Rows
####
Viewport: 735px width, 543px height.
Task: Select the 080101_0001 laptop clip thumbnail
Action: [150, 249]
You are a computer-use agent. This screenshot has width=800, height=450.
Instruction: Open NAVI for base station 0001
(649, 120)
####
What to do
Switch "base station" to "access point" throughout the listing above and write out every line again, leaving everything else as it is.

The completed task
Viewport: 735px width, 543px height.
Task: Select the 080101_0001 laptop clip thumbnail
Action: [150, 249]
You are a computer-use agent. This screenshot has width=800, height=450.
Instruction: Open NAVI for access point 0001
(649, 120)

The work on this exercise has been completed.